Half the population saw the move as a humiliating capitulation to hypocritical bullying by the US and Britain.
They point out that the US continues to offer corporations high levels of secrecy in the state of Delaware (see page 14) while Britain's own tax havens of the Channel Islands and its overseas territories based in the Caribbean, plus the non-domicile tax laws, allow the world's super-rich to legally evade taxes on the bulk of their income.
The other half believe the Government should have acted earlier to avoid the embarrassment of Switzerland being frozen out of this week's crucial G20 talks to restore the world's economy. It was obvious to many that once the giant Swiss bank UBS became the centre of a hugely damaging tax evasion scandal in the US, life for Swiss wealth managers would never be the same again.
And so it has proved: Swiss banks have now instructed their top executives not to travel abroad for fear of being arrested in wide-ranging tax investigations in the US and Europe. A Swiss journalist last month posed as a rich individual with 3 million ($7 million) of tax-evaded income to invest, asking wealth managers in five banks to hide his windfall. Five years ago the stunt saw all the banks suggest concrete measures to ensure the cash pile stayed intact.
Last month just one bank offered advice.
Swiss leaders are suggesting their concession ending bank secrecy will take years to implement and they will argue that the law should not be applied retrospectively, so protecting the country's status as banker to the world's super-rich. Others argue they will implement the measure only if the US drops its legal action against UBS which is seeking the banking details of up to 52,000 US citizens.

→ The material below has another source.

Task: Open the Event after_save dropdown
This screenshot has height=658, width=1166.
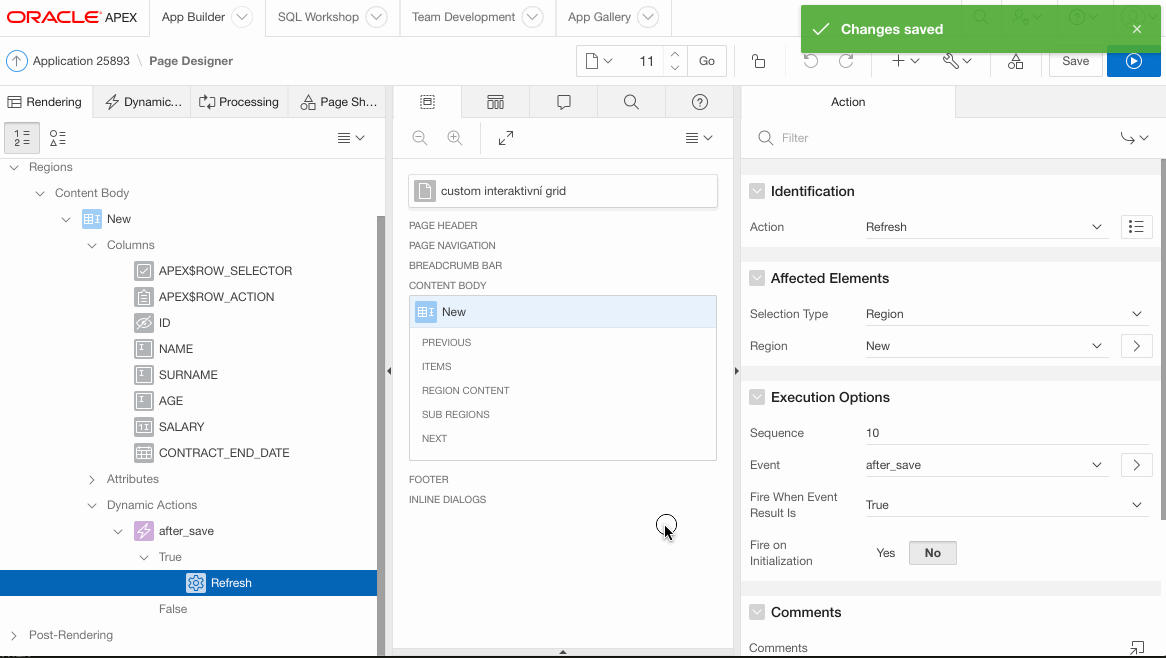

Influential commentators such as Martin Wolf in the Financial Times and Avinash Persaud maintain that the agenda to clamp down on so-called secrecy jurisdictions is a distraction. It is music to the ears of the leaders of Switzerland, Jersey and the Caymans, who quote their pieces back almost verbatim denying their jurisdictions and financial sectors are remotely linked to the chaos gripping world markets.
Yet senior officials at the OECD say most of the world's insurance firms, hedge funds and private equity houses are registered in jurisdictions where reporting requirements are minimal. And the global banking system has hundreds of thousands of subsidiaries in offshore centres. HSBC revealed in February that it has 2008 legal subsidiaries around the world including in Liechtenstein, the Bahamas and Jersey.
And as countries spend trillions bailing out banks, running up huge deficits in the process, Treasury ministers are mindful of the US$11.5 trillion locked away in tax havens which could provide US$250 billion in taxable income.
As the prospect of increased supervision comes closer, the growing army of campaigning groups, churches and unions which have lighted on tax as the missing link in the poverty alleviation debate fear that proposals to increase information exchange will not go far enough.
We will soon know if Mitchell and his friends can keep the storm from lashing the world's tranquil financial havens.
Tax Havens
What are they?
According to the OECD, tax havens have: no taxes, or only nominal taxes; a lack of transparency; laws or practices that prevent the effective exchange of information for tax purposes with other jurisdictions; no requirement to have any substantive local presence.
How much is at stake?
Estimates of the amounts held in "offshore tax centres" range from US$1.7 trillion to US$11.5 trillion.
How many?
The OECD lists 35 jurisdictions which have now agreed to improve transparency and exchange information for tax purposes. They range from the well-known - the Cayman Islands and Jersey - to more obscure locales such as San Marino and Montserrat. Three more "unco-operative tax havens" - Andorra, Liechtenstein and Monaco - have recently agreed to take steps toward meeting the OECD's demands.